*** Text zur Analyse

Dreieckstuch •
Wer hat nicht schon einmal eine unverständliche Gebrauchsanweisung verflucht oder ihr Nichtvorhandensein, wenn sie dringend gebraucht wurde? Auf die Idee, die Gebrauchsanweisung direkt auf dem zugehörigen Gegenstand anzubringen, sind bisher vor allem die Hersteller von Feuerlöschern gekommen – und Herr von Esmarch. Das von ihm entworfene Dreieckstuch, so einfach wie genial, gehört heute noch zu jedem Verbandkasten.

******

#### Ihr Ziel:
Wer ist laut dem Text über das Dreieckstuch neben Herrn von Esmarch bisher vor allem auf die Idee gekommen, die Gebrauchsanweisung direkt auf dem zugehörigen Gegenstand anzubringen? Das anschließende Material wird hierfür nicht benötigt.

*** Gegebene Einträge

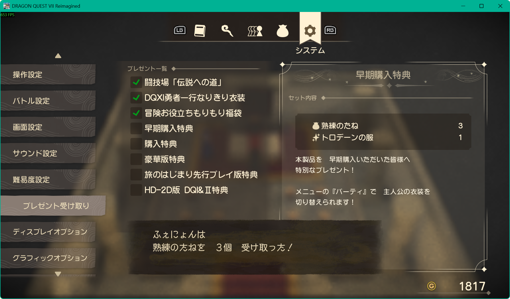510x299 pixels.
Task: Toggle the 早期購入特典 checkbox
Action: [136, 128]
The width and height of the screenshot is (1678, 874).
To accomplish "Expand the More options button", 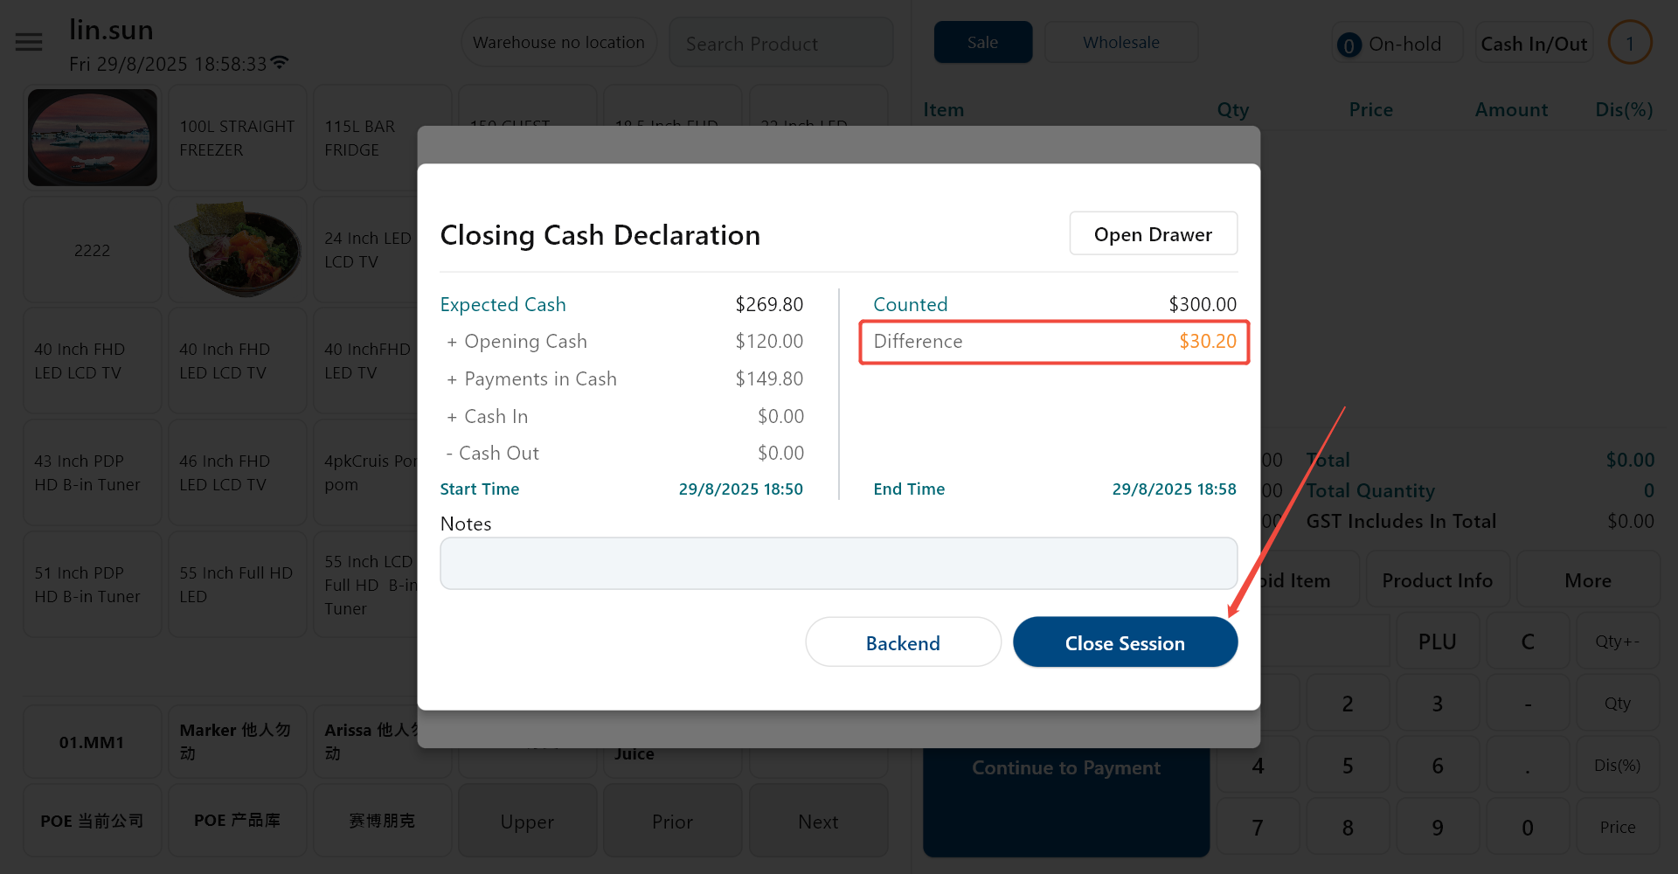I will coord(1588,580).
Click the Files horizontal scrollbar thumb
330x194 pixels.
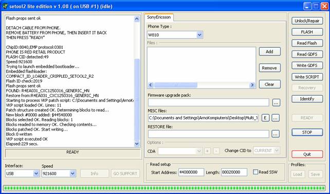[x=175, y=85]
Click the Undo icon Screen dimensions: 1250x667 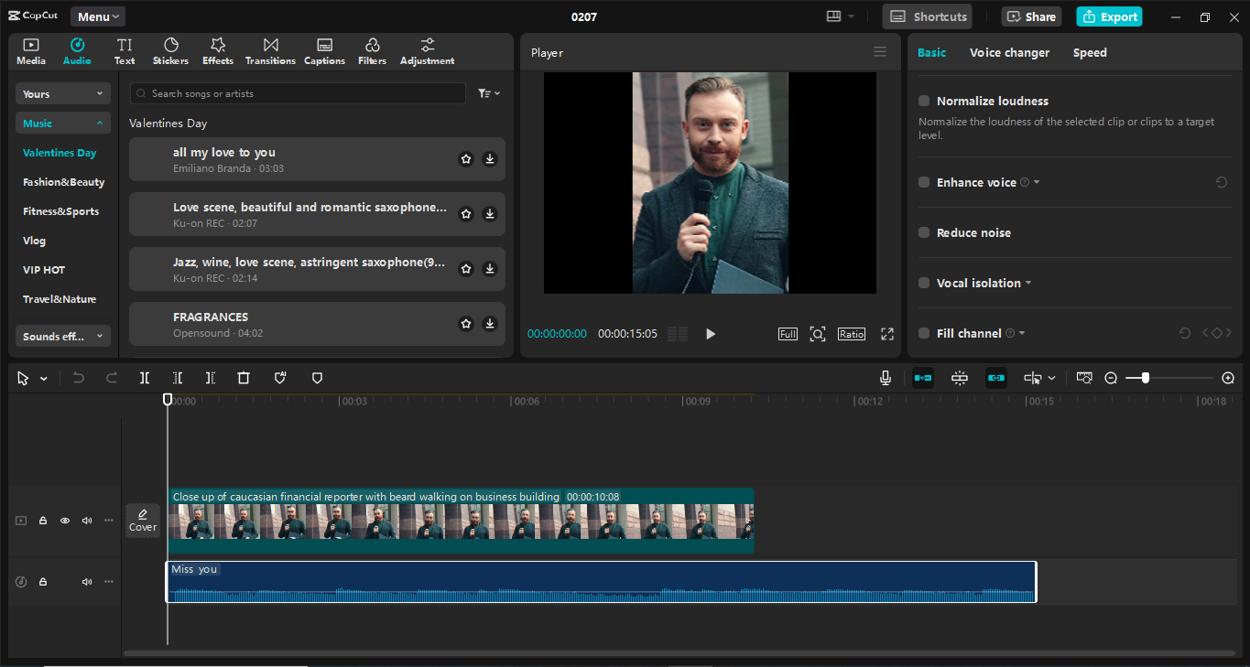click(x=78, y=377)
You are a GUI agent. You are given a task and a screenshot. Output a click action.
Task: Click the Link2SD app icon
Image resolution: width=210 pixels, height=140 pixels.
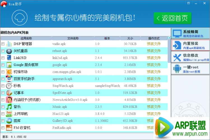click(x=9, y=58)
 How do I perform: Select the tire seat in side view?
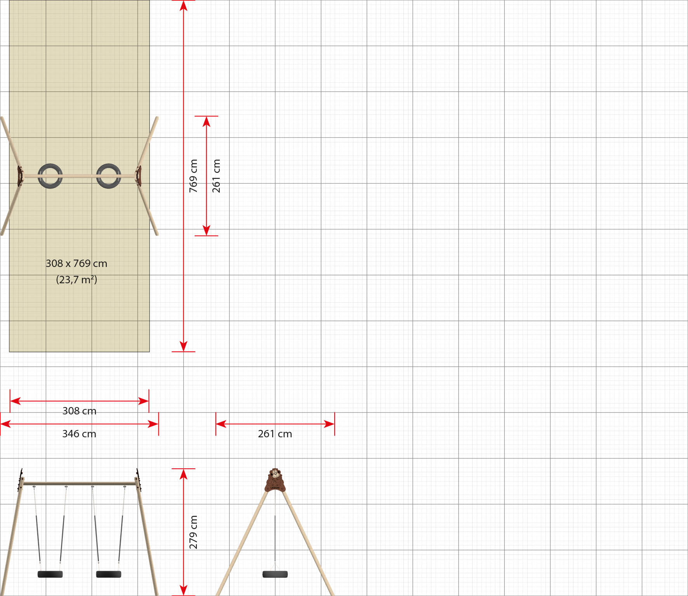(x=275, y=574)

******
*** Gegebene Einträge

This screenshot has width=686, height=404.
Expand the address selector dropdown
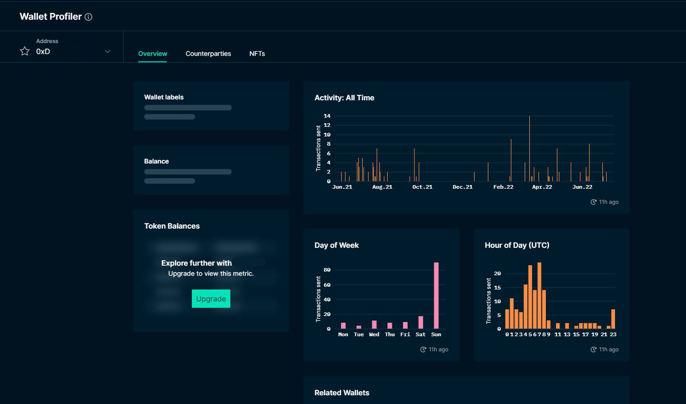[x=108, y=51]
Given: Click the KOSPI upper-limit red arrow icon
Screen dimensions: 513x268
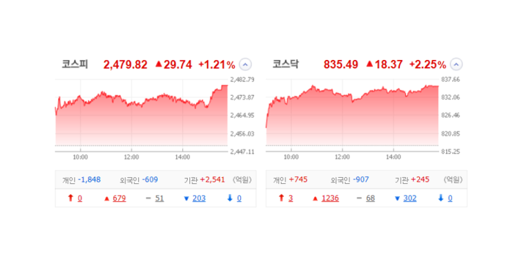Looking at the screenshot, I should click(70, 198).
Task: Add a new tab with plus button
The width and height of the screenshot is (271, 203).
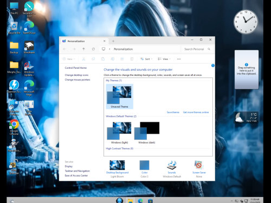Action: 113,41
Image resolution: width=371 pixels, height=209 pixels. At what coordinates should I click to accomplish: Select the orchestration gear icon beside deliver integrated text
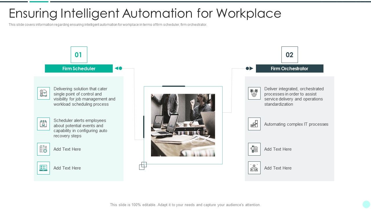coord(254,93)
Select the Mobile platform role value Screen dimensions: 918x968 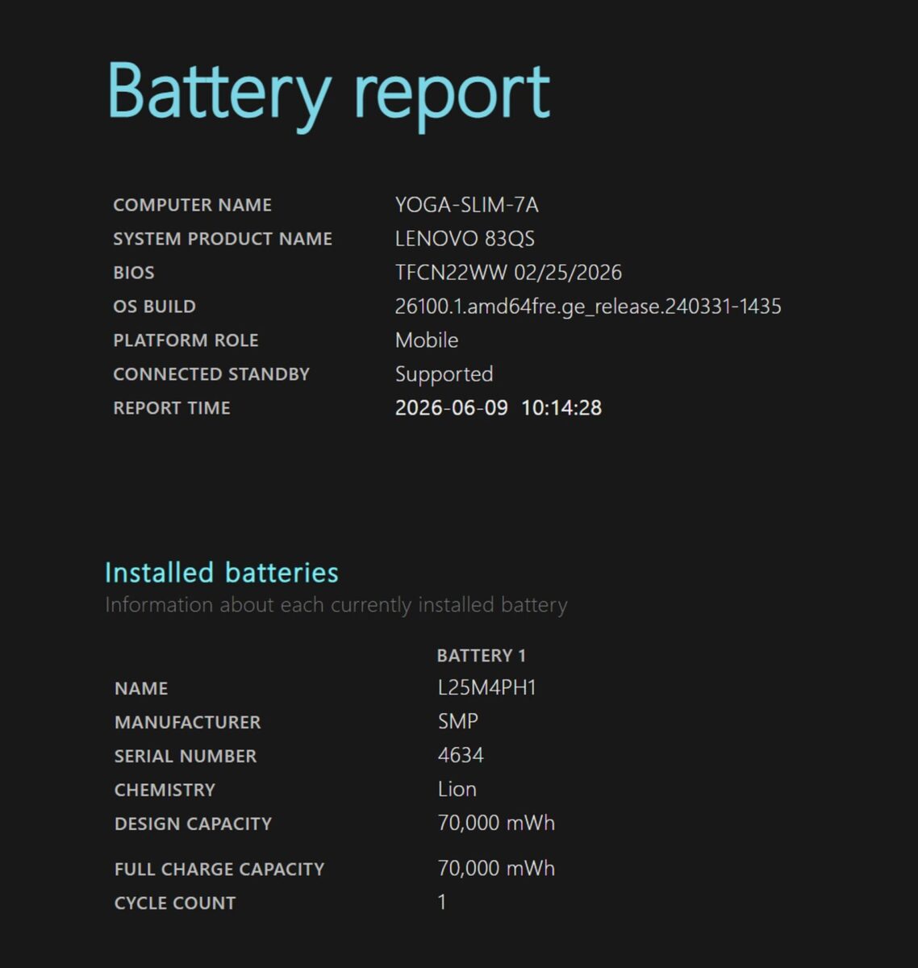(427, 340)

******
*** Gegebene Einträge

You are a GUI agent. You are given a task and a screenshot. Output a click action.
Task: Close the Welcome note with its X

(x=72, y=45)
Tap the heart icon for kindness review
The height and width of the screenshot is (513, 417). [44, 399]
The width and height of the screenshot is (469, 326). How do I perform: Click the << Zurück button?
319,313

******

#### Lösung zur Aufgabe:
Die Hersteller von Feuerlöschern.